Quel est le rôle du CNES dans le programme Mars Sample Return ?
Le CNES est responsable de l’ensemble de la contribution française à ce programme en coopération avec la NASA. Il travaille en étroite collaboration tant avec les scientifiques du CNRS, qui développent les instruments scientifiques et étudient les données issues des expériences, qu’avec les partenaires industriels. À Toulouse, le CNES abrite le FOCSE pour « French Operation Center for Science and Exploration ». Ce centre, qui opère déjà sur les équipements des rovers de la précédente génération, notamment la caméra ChemCam (CHEMistry CAMera) et SAM (Sample Analysis at Mars), assure l’exploitation de l’instrument SuperCAM.

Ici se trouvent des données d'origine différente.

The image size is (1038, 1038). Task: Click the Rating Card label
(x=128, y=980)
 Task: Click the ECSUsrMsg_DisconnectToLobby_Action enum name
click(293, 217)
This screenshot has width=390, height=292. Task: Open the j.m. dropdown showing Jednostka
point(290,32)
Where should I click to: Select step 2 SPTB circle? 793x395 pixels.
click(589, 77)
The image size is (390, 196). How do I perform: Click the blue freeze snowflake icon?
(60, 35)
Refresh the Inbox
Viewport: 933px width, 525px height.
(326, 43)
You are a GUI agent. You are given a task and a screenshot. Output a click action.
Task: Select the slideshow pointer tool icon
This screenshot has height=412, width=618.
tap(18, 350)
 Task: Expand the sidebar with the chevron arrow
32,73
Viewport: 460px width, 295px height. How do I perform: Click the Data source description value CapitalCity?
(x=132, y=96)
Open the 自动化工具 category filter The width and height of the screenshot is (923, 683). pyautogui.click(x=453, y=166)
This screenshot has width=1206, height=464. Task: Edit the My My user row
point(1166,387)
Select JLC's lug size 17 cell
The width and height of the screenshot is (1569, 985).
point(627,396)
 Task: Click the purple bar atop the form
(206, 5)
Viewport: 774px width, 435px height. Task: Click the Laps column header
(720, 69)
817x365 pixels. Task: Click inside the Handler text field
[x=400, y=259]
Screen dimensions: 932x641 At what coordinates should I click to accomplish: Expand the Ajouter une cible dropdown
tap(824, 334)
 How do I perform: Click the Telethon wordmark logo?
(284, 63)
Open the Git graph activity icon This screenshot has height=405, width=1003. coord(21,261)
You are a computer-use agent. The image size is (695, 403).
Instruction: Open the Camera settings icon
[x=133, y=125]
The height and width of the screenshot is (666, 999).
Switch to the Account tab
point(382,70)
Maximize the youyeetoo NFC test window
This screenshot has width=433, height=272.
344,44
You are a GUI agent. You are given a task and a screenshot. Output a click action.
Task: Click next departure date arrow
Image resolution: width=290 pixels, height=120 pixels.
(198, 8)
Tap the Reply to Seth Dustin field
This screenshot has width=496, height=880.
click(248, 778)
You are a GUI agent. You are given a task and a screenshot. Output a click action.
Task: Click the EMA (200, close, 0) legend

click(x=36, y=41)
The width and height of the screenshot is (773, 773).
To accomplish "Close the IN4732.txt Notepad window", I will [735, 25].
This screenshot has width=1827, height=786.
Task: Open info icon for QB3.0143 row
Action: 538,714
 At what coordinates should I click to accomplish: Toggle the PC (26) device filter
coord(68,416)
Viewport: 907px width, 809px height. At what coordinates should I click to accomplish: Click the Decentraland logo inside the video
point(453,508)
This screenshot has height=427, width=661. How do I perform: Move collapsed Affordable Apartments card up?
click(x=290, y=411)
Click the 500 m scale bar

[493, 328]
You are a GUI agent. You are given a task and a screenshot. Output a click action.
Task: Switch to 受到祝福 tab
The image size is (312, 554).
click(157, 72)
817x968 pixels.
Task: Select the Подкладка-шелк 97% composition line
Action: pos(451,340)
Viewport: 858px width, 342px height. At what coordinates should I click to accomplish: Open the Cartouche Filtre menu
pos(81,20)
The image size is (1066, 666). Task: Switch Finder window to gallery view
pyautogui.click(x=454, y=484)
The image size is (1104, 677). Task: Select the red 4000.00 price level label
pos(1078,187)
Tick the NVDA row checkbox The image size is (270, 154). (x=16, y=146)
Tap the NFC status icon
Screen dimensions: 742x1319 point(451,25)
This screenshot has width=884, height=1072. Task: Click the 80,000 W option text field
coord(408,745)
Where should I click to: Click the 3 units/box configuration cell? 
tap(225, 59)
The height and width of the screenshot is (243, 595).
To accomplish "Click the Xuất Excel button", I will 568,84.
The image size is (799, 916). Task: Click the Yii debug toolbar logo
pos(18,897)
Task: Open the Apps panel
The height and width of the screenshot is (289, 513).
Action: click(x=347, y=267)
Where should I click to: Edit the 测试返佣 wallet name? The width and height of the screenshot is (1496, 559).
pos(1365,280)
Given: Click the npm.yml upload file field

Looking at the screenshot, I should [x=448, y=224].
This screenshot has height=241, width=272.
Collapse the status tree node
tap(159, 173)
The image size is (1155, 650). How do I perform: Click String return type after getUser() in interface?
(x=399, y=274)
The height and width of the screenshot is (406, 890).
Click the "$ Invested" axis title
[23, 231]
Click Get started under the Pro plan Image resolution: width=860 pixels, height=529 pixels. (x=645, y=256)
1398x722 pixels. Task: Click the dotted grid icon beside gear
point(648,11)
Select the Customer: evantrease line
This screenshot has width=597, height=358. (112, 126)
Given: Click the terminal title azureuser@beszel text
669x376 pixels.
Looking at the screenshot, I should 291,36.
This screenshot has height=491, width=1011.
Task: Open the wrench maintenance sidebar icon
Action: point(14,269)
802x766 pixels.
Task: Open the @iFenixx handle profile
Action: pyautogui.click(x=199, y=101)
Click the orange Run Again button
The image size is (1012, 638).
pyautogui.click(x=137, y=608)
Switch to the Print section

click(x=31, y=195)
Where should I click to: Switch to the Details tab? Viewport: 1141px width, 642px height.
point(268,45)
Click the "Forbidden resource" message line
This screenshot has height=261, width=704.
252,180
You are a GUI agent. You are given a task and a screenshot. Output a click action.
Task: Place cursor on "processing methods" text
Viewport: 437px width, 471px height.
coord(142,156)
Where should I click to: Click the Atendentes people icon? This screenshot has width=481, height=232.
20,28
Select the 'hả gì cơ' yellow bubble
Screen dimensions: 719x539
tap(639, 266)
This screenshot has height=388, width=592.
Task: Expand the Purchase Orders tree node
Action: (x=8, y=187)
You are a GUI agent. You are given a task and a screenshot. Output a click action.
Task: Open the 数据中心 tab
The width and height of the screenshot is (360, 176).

Chaque jour, l’équipe de Toulouse analyse les données reçues la veille et, après coordination avec les personnes en charge du programme au Jet Propulsion Laboratory (JPL), à Pasadena en Californie, elle programme les expériences menées par les instruments franco-américains à bord de Curiosity et de Perseverance. Avec des temps de transmission entre la Terre et Mars qui varient entre 4 et 20 minutes et des visibilités parcellaires, on ne télécommande pas directement les rovers martiens. Leur pilotage se fait par l’envoi quotidien de programmes qui sont ensuite déroulés automatiquement. Les programmes sont écrits par les équipes de chaque instrument puis vérifiés et assemblés au JPL, qui les envoie. On travaille à l’heure de la côte ouest américaine. Même si on commence souvent à 10 heures du soir pour finir à 4 heures du matin, c’est un télétravail fantastique que de piloter, depuis Toulouse, un robot sur Mars.